Question

differential expression analysis without genome

0

Entering edit mode

5.2 years ago

mxlsherry1992 ▴ 80

Dear all,

When I did the differential expression analysis for the RNA seq data (no reference genome), after Trinity assembly to got Trinity.fasta, the next step should be align_and_estimate_abundance.pl to map the reads for each samples to the Trinity.fasta file.

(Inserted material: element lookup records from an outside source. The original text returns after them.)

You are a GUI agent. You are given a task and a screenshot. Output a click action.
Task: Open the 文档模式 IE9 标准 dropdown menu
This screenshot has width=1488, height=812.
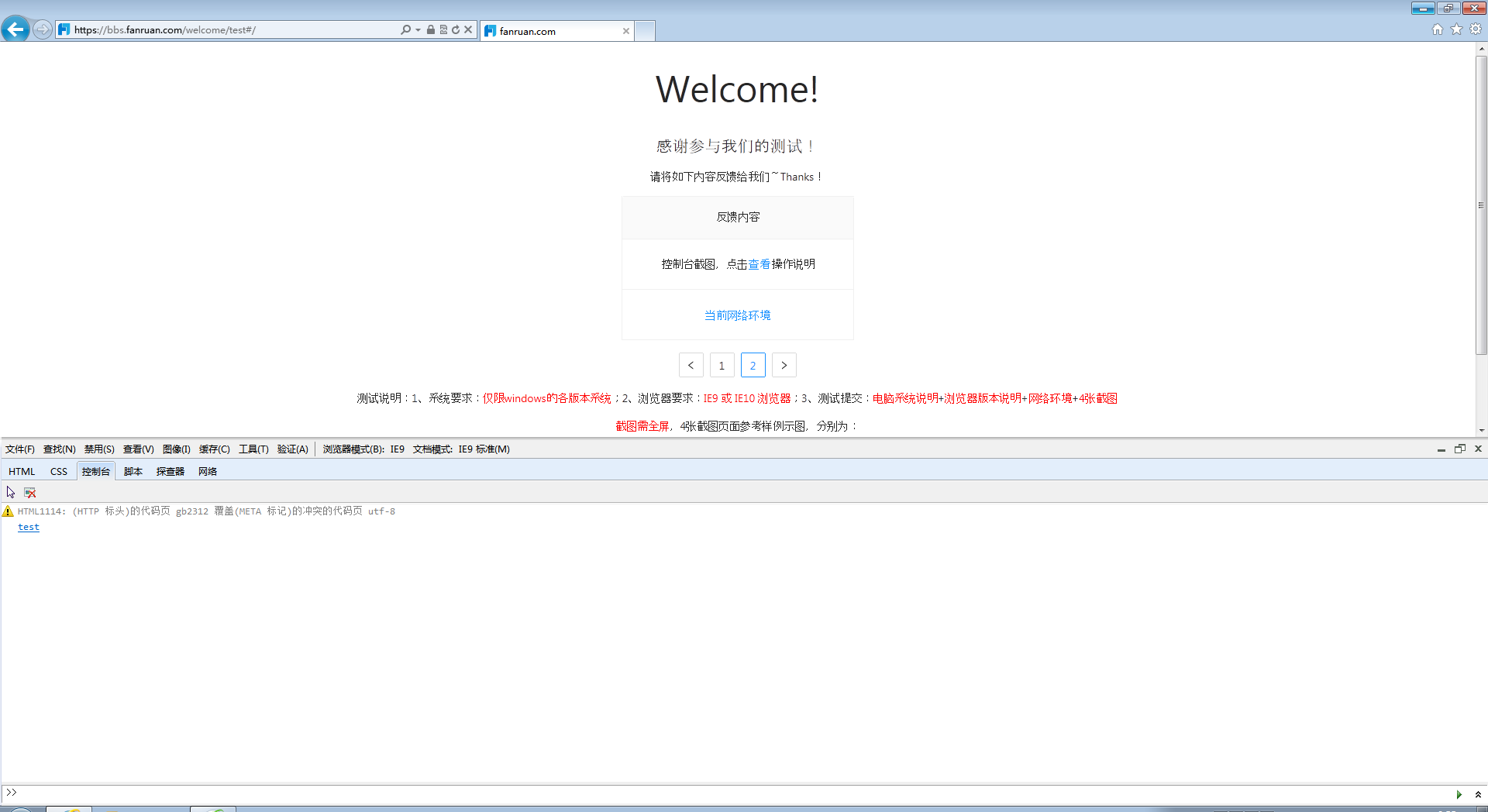point(461,449)
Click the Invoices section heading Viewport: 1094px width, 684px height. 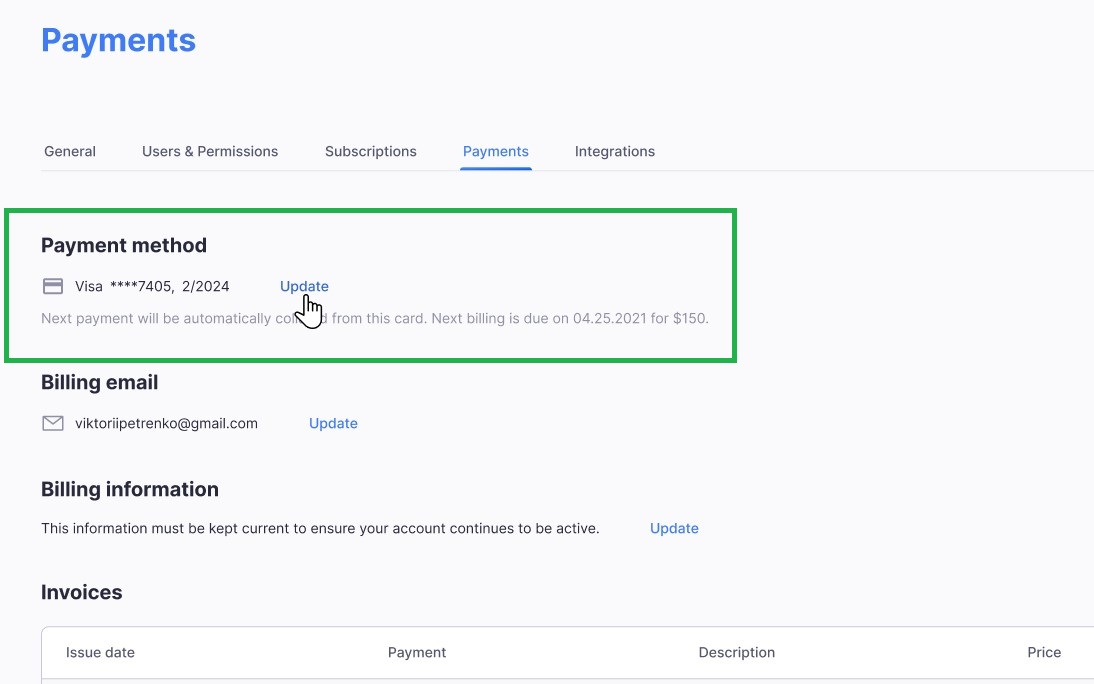coord(81,592)
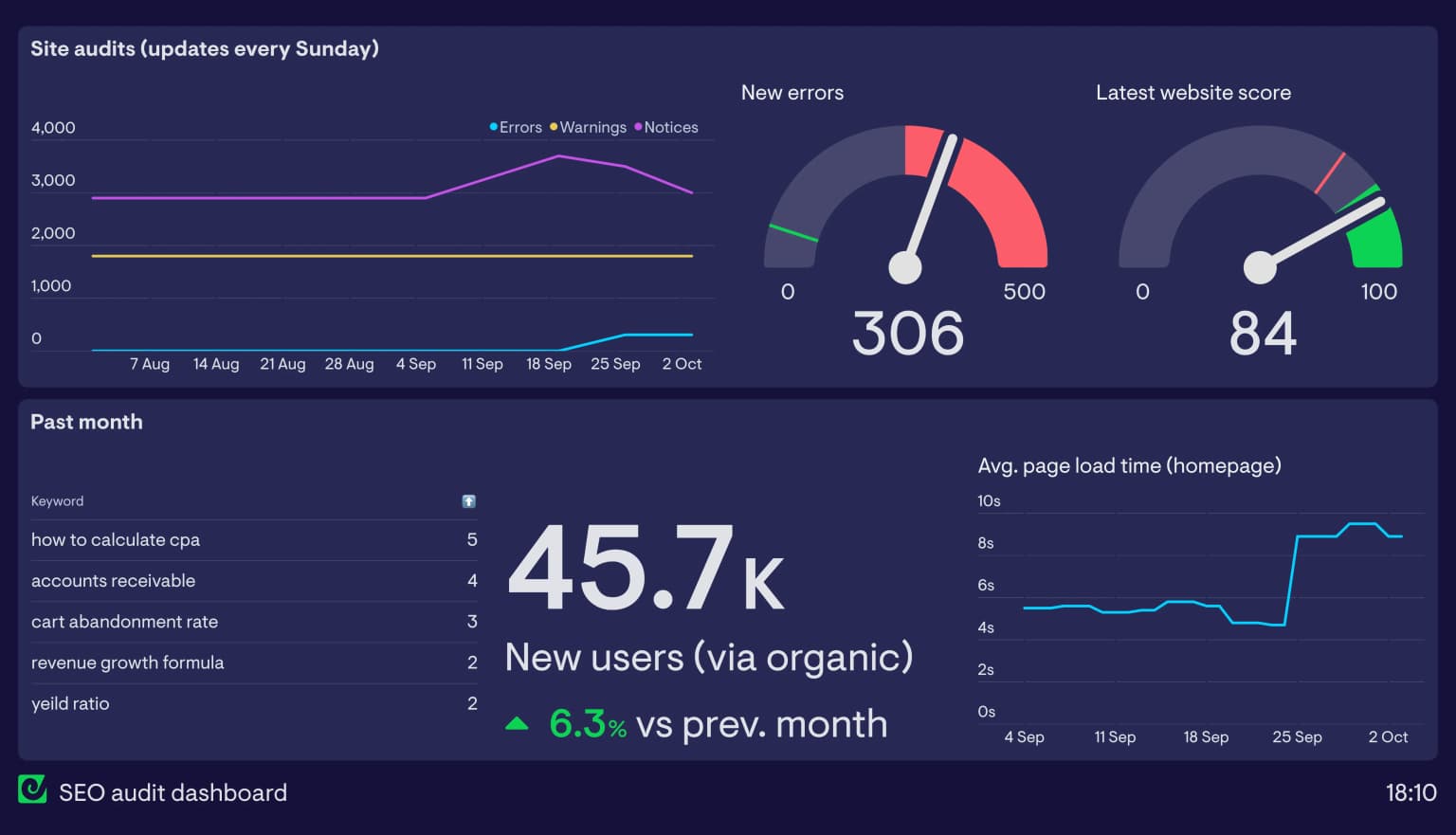Click the 306 reading under New errors
This screenshot has height=835, width=1456.
click(x=905, y=333)
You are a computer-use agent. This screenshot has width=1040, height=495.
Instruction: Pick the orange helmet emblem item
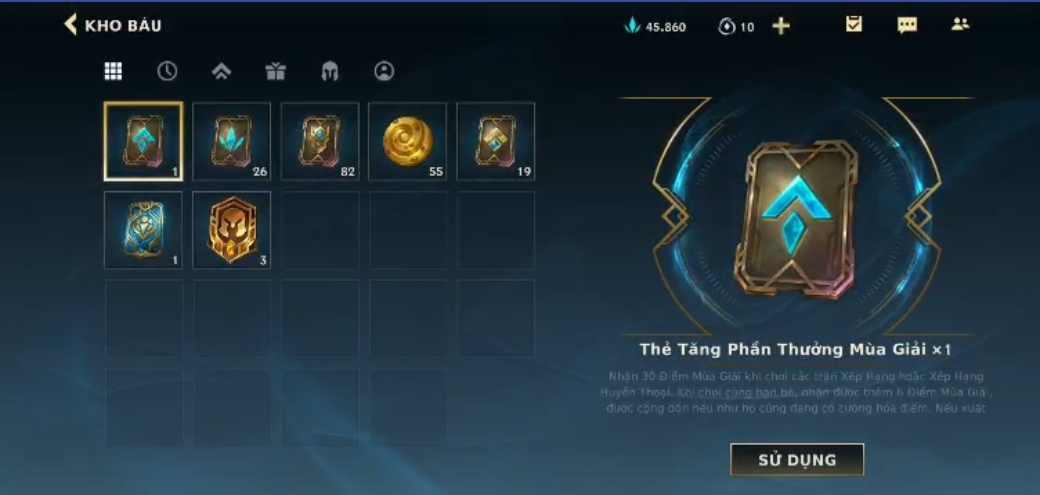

But the question is that is we need to do cd-hit to remove the redundancy for the Trinity.fasta first, and then do align_and_estimate_abundance.pl ?

Thank you!

RNA-Seq • 1.1k views

ADD COMMENT • link updated 5.2 years ago by h.mon 35k • written 5.2 years ago by mxlsherry1992 ▴ 80

score 0 · Answer 1 · 2019-09-30

But the question is that is we need to do cd-hit to remove the redundancy for the Trinity.fasta first

One could, but there are probably better options to reduce redundancy from the assembly - have a look at the Trinity FAQ. I would consider first:

Using the supertranscripts method, which will produce a genome-like gene representation of the transcriptome assembly, you can then follow up with Differential Transcript Usage via SuperTranscripts.

You can also use the Trinity.fasta.gene_trans_map generated by Trinity to get "gene" counts in addition to the transcript counts.

After quantifying transcript abundance, filtering transcripts with low counts (can be applied in conjunction with the two methods above).